For this article, Madison Square Garden Entertainment Corp. (NYSE:MSGE) Stock Position Cut by Private Advisor Group LLC - Ticker Report, the text ‘Featured Stories’ and the list of articles after it are all inside the div with itemProp = articleBody.
I want to extract text up to (but not including) ‘Featured Stories’. I’ve been messing around with descendant but can’t figure it out. Is something like this even possible?
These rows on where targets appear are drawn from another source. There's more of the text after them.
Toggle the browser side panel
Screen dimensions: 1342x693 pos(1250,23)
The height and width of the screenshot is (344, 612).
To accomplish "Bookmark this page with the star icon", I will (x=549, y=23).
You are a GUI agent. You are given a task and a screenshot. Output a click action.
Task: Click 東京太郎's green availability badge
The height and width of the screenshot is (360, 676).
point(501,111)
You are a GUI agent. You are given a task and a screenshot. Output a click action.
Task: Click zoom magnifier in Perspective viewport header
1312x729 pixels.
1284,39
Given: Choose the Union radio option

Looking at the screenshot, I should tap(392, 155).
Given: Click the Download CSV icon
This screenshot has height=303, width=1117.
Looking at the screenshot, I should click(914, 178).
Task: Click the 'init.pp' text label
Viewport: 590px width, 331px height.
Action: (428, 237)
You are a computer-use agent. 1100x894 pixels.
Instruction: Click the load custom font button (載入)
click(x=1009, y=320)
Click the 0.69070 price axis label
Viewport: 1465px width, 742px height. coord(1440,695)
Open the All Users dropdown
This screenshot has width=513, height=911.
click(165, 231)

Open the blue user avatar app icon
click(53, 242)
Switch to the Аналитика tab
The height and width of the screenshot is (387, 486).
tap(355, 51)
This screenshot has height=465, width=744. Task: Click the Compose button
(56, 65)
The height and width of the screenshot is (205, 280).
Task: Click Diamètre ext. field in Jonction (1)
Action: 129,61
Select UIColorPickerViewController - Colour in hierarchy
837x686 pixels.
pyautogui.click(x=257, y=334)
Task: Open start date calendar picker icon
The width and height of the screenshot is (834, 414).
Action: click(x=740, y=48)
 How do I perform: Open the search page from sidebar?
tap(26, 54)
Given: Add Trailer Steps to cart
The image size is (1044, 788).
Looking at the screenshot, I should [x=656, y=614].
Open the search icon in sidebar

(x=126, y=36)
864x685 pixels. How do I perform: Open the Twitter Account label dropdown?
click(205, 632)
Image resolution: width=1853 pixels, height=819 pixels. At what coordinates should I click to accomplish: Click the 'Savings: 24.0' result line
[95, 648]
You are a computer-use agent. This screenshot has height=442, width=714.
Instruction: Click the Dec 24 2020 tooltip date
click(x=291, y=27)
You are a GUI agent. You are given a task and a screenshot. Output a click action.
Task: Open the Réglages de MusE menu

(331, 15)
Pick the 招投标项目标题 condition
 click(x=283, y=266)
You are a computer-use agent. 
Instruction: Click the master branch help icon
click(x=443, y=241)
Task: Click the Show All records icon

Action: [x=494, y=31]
strip: //p[contains(.,'Featured Stories')]/descendant::*
or
strip: //*[contains(text(),'Featured Stories')]/descendant::*
Hi there,
I think what you’re after is following-sibling::*
, to select elements that follow the <p>Featured Stories</p>
element.
strip: //p[contains(.,'Featured Stories')]/following-sibling::*
See interactive example.
But while this will remove the following elements, it will leave the <p>Featured Stories</p>
element in place.
To remove that too, you can do something like this:
strip: //p[contains(.,'Featured Stories')] | //p[contains(.,'Featured Stories')]/following-sibling::*
See interactive example.
Full-Text RSS allows multiple strip
XPath expressions and processes them in the order they appear, so you could also do something like this:
# First remove the elements that follow the <p> element:
strip: //p[contains(.,'Featured Stories')]/following-sibling::*
# Next remove the <p> element itself
strip: //p[contains(.,'Featured Stories')]
Hope that’s some help.